__Exercise set__.
1. Copy out the Borderlands blog excerpt verbatim, everything from "Check out the" down to "this true account.".
2. Write the next part of the Borderlands blog excerpt, starting right after its final sentence.

__Extract provided__.
####################
Check out the Walk the Lines, Tell the Stories site too. I plan to put up another Tall Tale there soon. And hopefully some diagrams of sheep camps. In the meantime if you want to get some idea of what it is like to live in a sheep camp check out this true account.

I ended up with a little 16' RoadRunner trailer that isn't nearly as salty as a sheep camp but I got a deal on a new one for about 1/3 the price of Etzy's camp. Maybe I'll through up some diagrams of that, too, and we can compare them to the tried and true Basque floorplan.

Saturday, July 26, 2008

Walk the Lines, Tell the Stories

One of my classmates at Mizzou said she wanted to read the Stretch story that used to be posted here but the type was just too small. Part of the reason for that is I had html problems posting it. But she was right.

Then my instructor and online mentor suggested I post a recent class essay, but backpedaled a bit saying the content didn't quite match the focus of the blog.

When Blogspot finally released its long-promised knol I immediately got fired up and published one because I thought it might solve the problem. But almost as immediately I unpublished it after realizing my content and intent didn't quite fit what a knol was about.

I mulled all of this over and came up with a radical new solution - not!

I'm starting another blog related to this Borderlands Traverse blog that will be a repository for the Tall Tales and Damn Lies fictional approaches like Stretch, and other tangential material that doesn't quite fit here. And I'll keep it on the Blog List here at Borderlands. I'm calling it Walk the Lines, Tell the Stories and you can click that link to get to it or go to the Blog List in the lefthand column.

Don't expect daily updates though because it is meant to serve the purposes outlined above.

Thursday, July 24, 2008

Sense or Nonsense?

Albert L. Fisher, Geography Professor Emeritus at the University of Utah, penned some strong opinions about Utah's straight borders. In his 1980 article, written for the Journal of the Utah Academy of Arts and Sciences, Encyclia, Fisher made the argument that borders should define logical functional and service boundaries rather than be arbitrary political lines.

"It is said that geometric boundaries are used when there is ignorance of the land or people or both," Fisher wrote, not saying who he might be referring to as the quote originator, but you get the idea that it might well have been him. His article is not available online but it goes on to make some well-reasoned arguments in detail for redrawing the internal county boundaries for that state, also mostly "geometric." He ends with the revolutionary thought that those boundaries should not be fixed and rigid at all but "bend or be removed according to need." He sounds like a man worth a visit.

The full title of Fisher's article is "Boundaries and Utah: Sense or Nonsense?," and appears on pages 127-133 of the 1980 Encyclia. It is definitely worth a read if you have a research library within reach.

Tuesday, July 22, 2008

Border by Brigham

Most folks know that Mormons settled Utah. They arrived in 1847 led by Brigham Young. Young and his religious followers were and are many things to many people but this leader's role as a colonizer finds few peers.

Young and the Mormons had been driven out of Illinois, Missouri and other areas of the Eastern States after their original prophet-leader, Joseph Smith, was killed by a mob in Carthage, Illinois. Young was determined to create a sanctuary where he and his followers could worship and live as they believed.
####################
__Data section__.
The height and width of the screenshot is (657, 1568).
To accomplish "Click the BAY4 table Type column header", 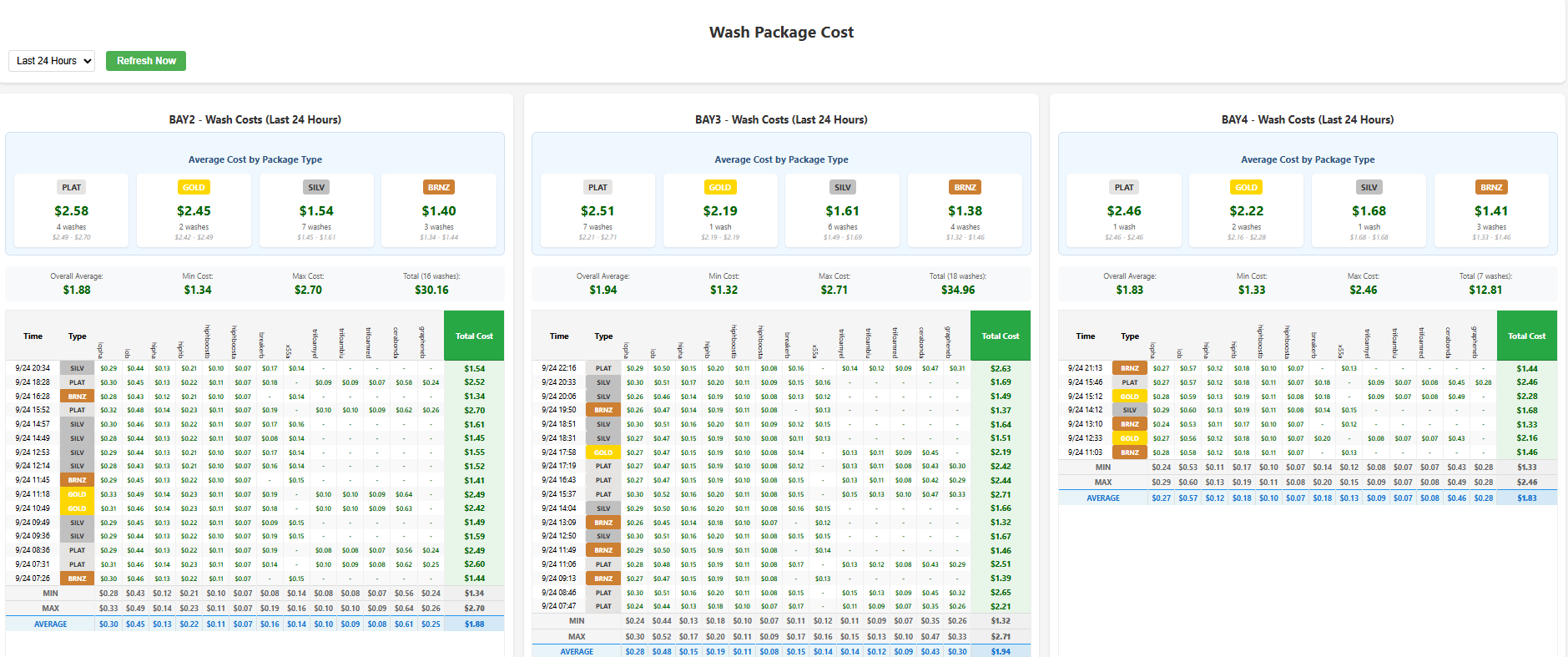I will (x=1130, y=336).
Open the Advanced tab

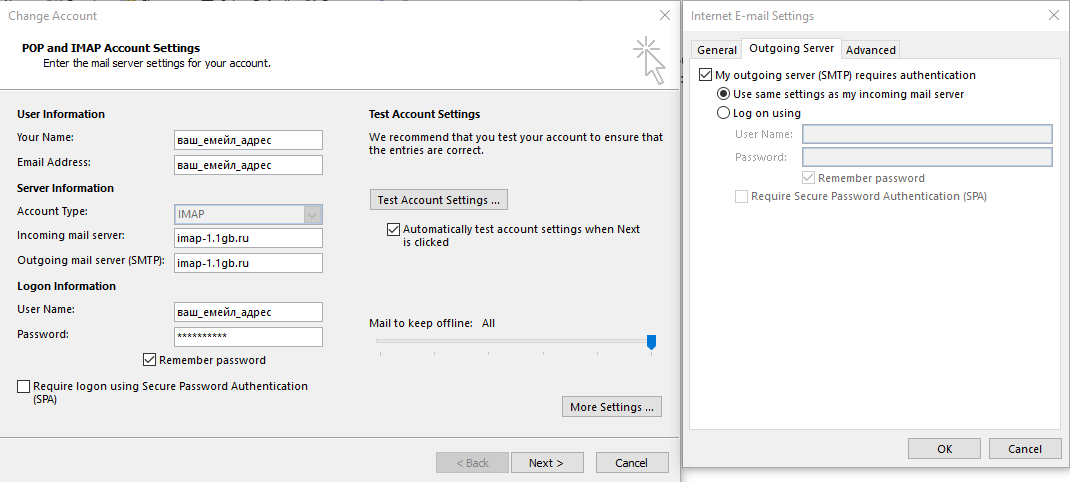pyautogui.click(x=870, y=50)
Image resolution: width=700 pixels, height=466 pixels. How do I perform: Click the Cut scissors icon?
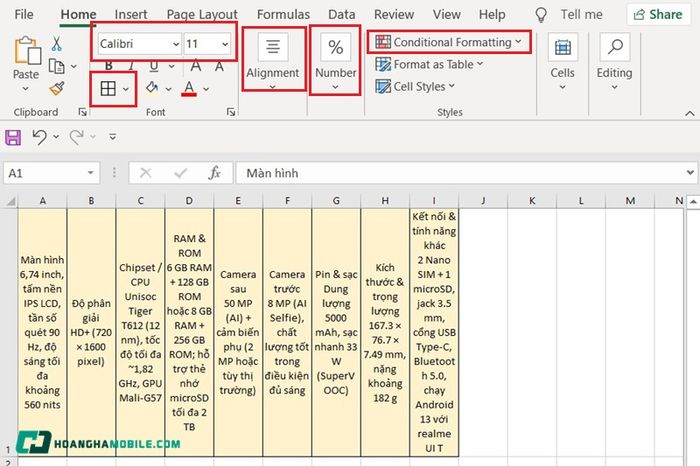56,44
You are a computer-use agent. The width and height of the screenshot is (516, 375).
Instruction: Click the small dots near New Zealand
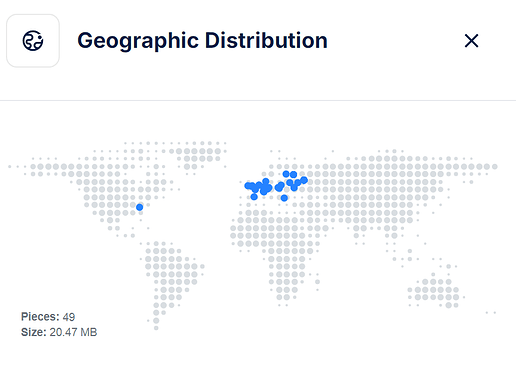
####################
__Answers by task__.
1.
Check out the Walk the Lines, Tell the Stories site too. I plan to put up another Tall Tale there soon. And hopefully some diagrams of sheep camps. In the meantime if you want to get some idea of what it is like to live in a sheep camp check out this true account.

2.
When they arrived in the West most of it below the 42nd Parallel belonged to Mexico. The 1848 Treaty of Guadalupe Hidalgo at the end of the Mexican War ceded what is now Utah, Nevada, New Mexico, Arizona and California to the United States. Young wasted no time and proposed the Provisional State of Deseret in 1849.

As seen from the map here (taken from a version developed by Dale Morgan (1947) and published in Rocks, Rails and Trails by Paul K. Link and E. Chilton Phoenix) the boundaries of the proposed state covered most of the Great Basin and Colorado River Drainage. Young used these natural watershed borders as logical boundaries and extended the eastern borders to the Continental Divide south to the Gila River and to the western coast south of present day San Diego. This southern border paralleled the northern Mexican border of that era.

Young was also economically astute and included and ocean port within the boundary before it moved west along the eastern drainages of the Sierras and the northern Great Basin watersheds including that of the Bear River. This marks the first and only time this kind of boundary-making was officially registered for statehood in the U.S. But it was not to be.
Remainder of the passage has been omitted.